Are things different this year?
Republican leaders say this latest budget battle is different.
For one thing, charges of hiding fiscal problems began well before the autumn.
The latest debate started in May, more than a month before the current fiscal year even began on July 1.
Malloy and his fellow Democrats in the legislature’s majority loudly touted that they had just rebalanced 2016-17 finances — closing a nearly $1 billion projected shortfall without tax hikes — with the $19.7 billion budget they had passed.
Republicans countered they would expose on the campaign trail how this plan wasn’t truly balanced. It hinged on rosy assumptions about likely income and sales tax receipts, aggressive savings targets, and planned employee layoffs already running behind schedule.
The Mirror disclosed on Oct. 11 that the Malloy administration reported a $133 million revenue shortfall to dozens of agency heads on Sept. 6, but excluded that data in its official monthly report to Lembo on Sept. 20, claiming the current budget is in balance.
GOP leaders said this is another major distinction between past election-year disputes and the current one.
This time, they said, Malloy was trying to have his budget cake and eat it too: Citing shrinking revenues to scare agencies now into curbing spending, while still telling the public at large that all is fine.
“At this point it isn’t about who’s right and who’s wrong,” Senate Minority Leader Len Fasano, R-North Haven said. “It’s about figuring out the truth. That’s not what we are getting from the governor’s office. Did Gov. Malloy mislead his commissioners? Or did he mislead the public?
Malloy spokesman Chris McClure countered that Republican leaders displayed “an alarming ignorance of the state budget” and how it works.
Ben Barnes, the governor’s budget director, said, “We monitor revenues on a daily basis and regularly consider the impacts of economic and financial events and trends on our near- and long-term revenues. This analysis typically leads us to identify likely ranges of outcomes and the information in our letter to agencies asking for budget options was based on a scenario [of] extremely conservative revenues. It is essential that the governor have a variety of significant budget reduction options to consider as he develops a budget recommendation for the coming biennium.”
Republicans said they weren’t buying that explanation. Shortly after The Mirror’s Oct. 11 article, Republicans repeated their call for the legislature’s nonpartisan Office of Fiscal Analysis to weigh in, and nonpartisan analysts projected a $78 million deficit.

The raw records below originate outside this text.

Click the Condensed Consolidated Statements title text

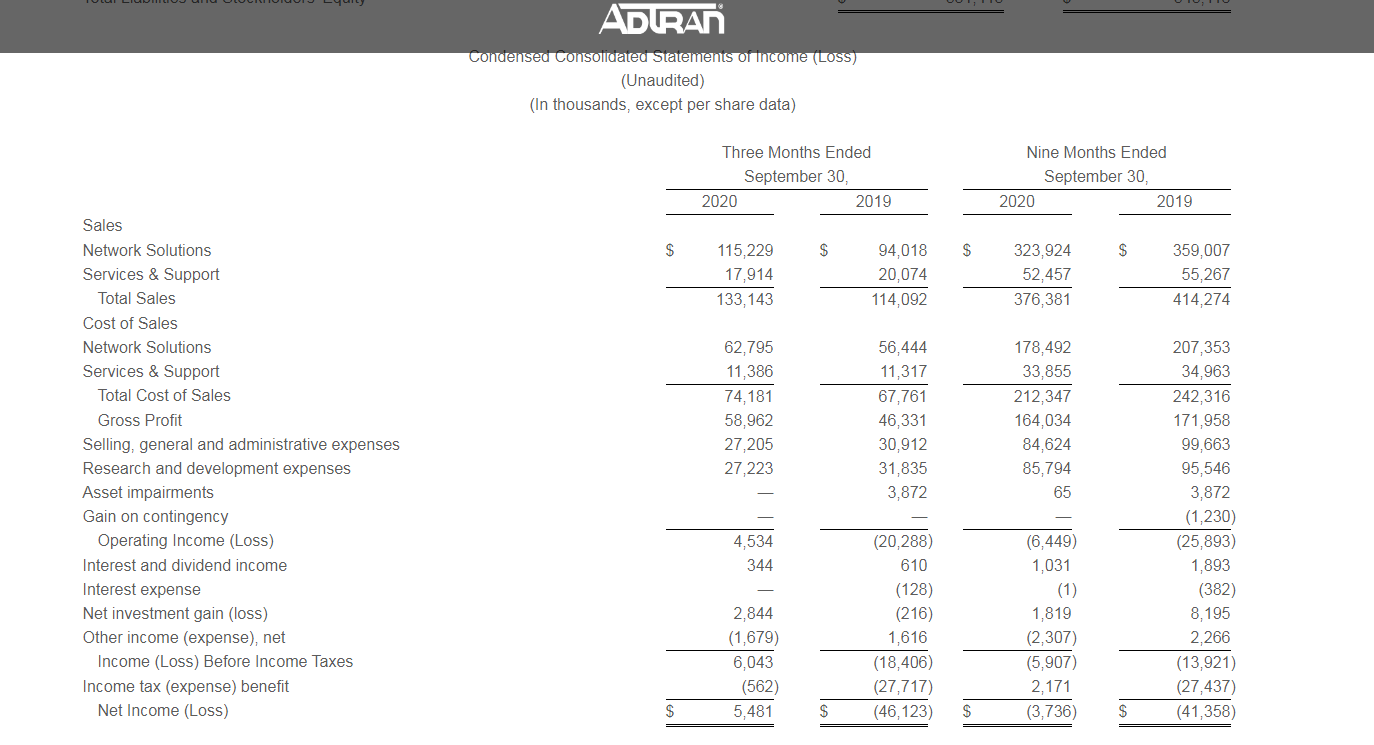[662, 57]
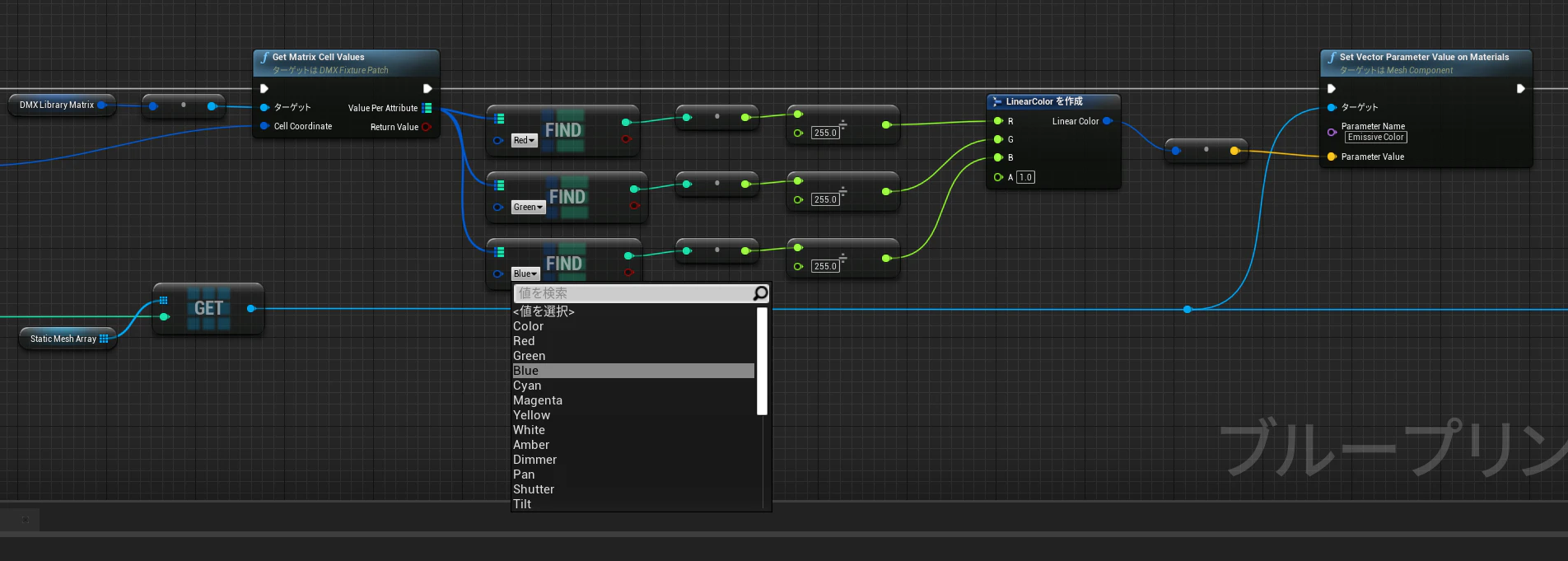Image resolution: width=1568 pixels, height=561 pixels.
Task: Click the alpha value field on LinearColor node
Action: pyautogui.click(x=1025, y=177)
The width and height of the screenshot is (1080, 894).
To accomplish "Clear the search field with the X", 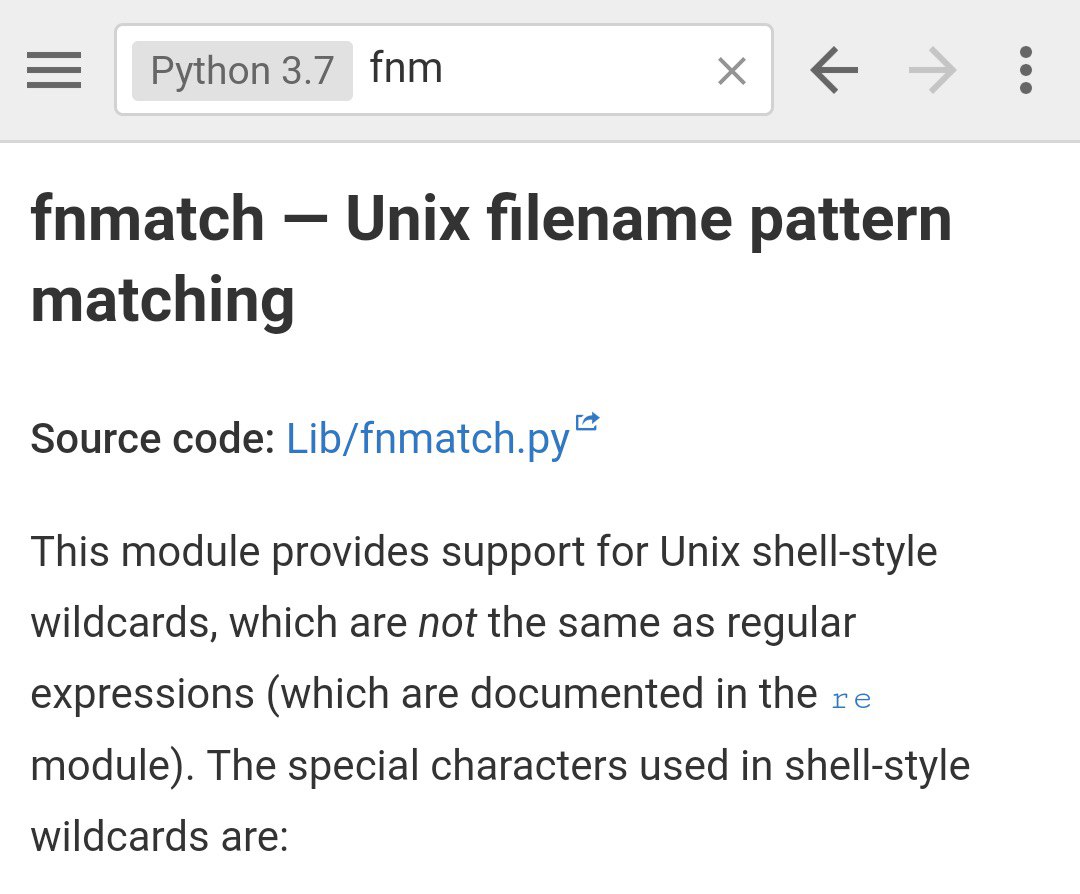I will tap(732, 71).
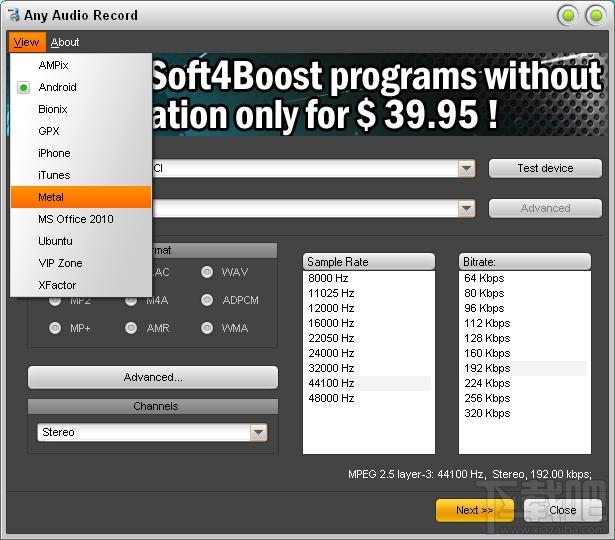
Task: Choose the Metal skin from View menu
Action: [x=51, y=197]
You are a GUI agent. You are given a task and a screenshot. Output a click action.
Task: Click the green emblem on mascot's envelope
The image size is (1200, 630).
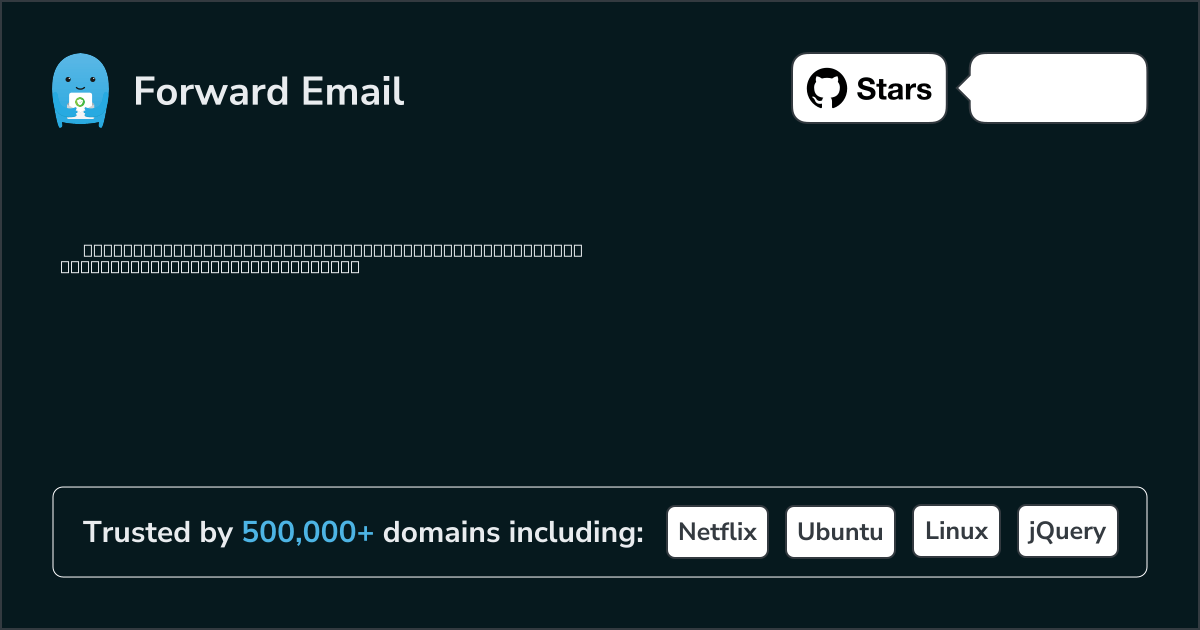79,101
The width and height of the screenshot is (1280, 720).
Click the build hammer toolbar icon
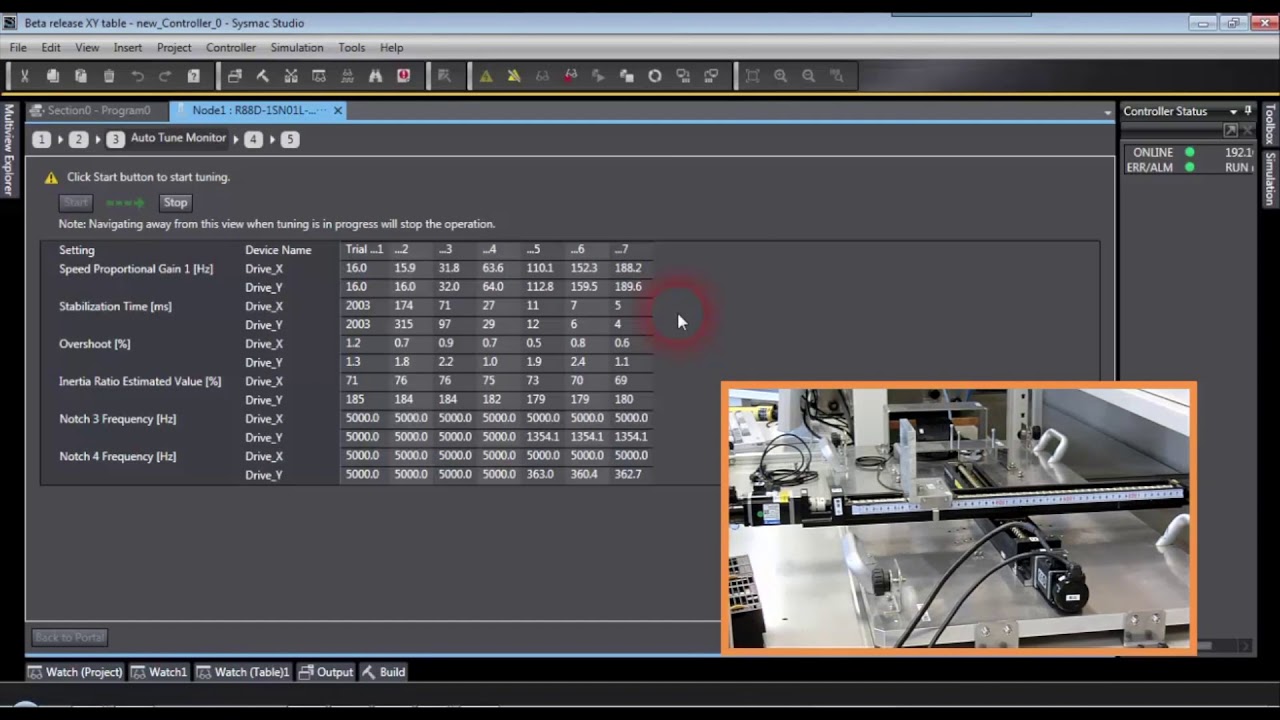click(263, 76)
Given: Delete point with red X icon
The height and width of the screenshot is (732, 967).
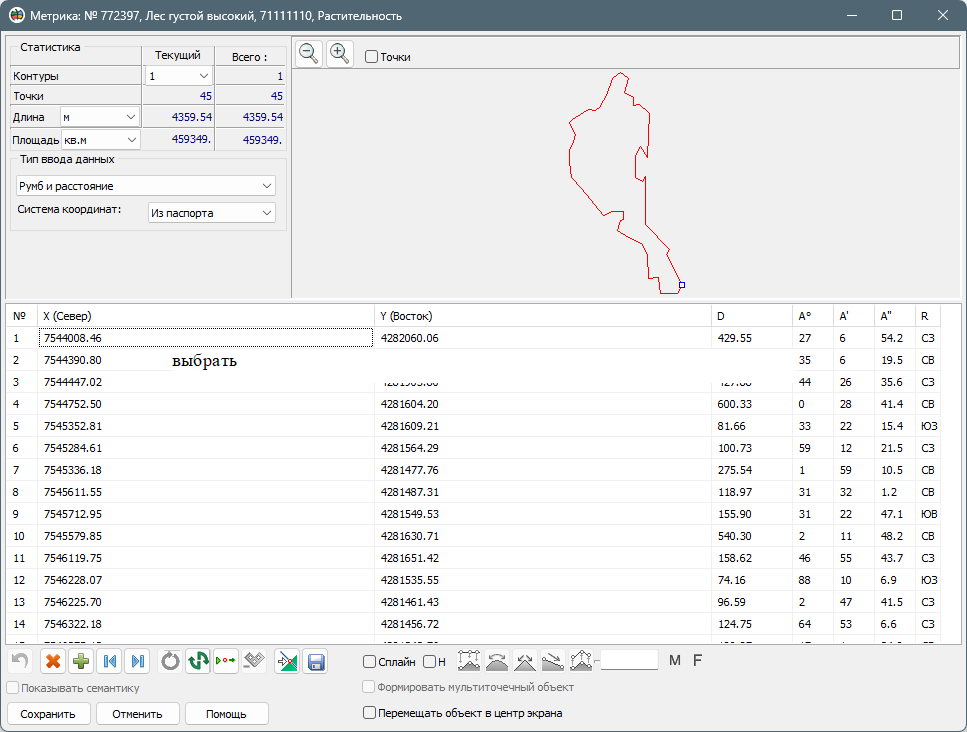Looking at the screenshot, I should click(x=53, y=661).
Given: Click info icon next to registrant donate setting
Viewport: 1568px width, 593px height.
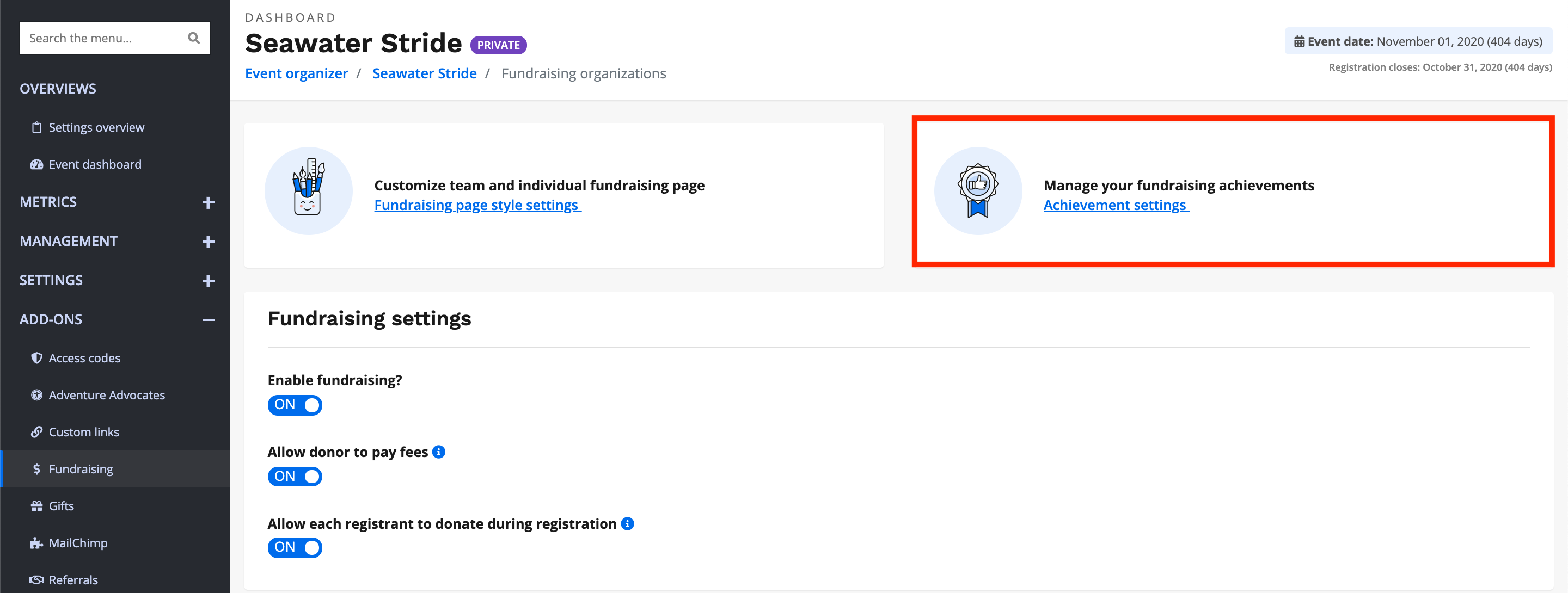Looking at the screenshot, I should [x=627, y=524].
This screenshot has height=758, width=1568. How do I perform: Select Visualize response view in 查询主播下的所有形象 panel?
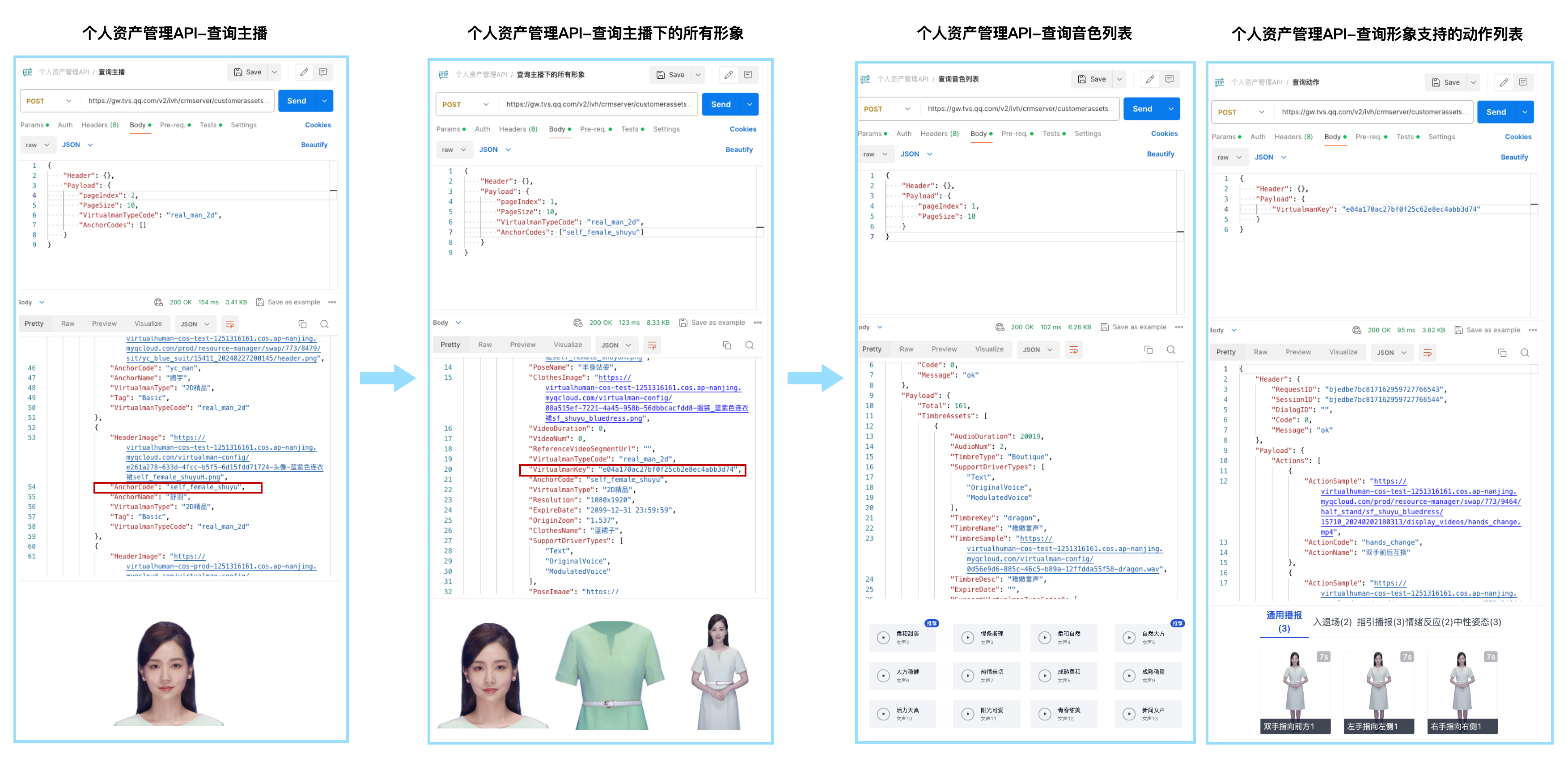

Malloy’s budget office, which was required to issue one more pre-election forecast on Oct. 20, technically conceded there was a deficit. But it only reported a shortfall of $5.7 million, an amount equal to 1/31st of 1 percent of the General Fund.
“These budget numbers from the governor’s office are at odds with what every other reasonable observer knows and what other independent analysts have stated: Connecticut’s finances are a mess,” House Minority Leader Themis Klarides, R-Derby said. “Just as he said during the 2014 campaign, ‘There is no deficit, there will be no deficit,’ the governor has no clothes.”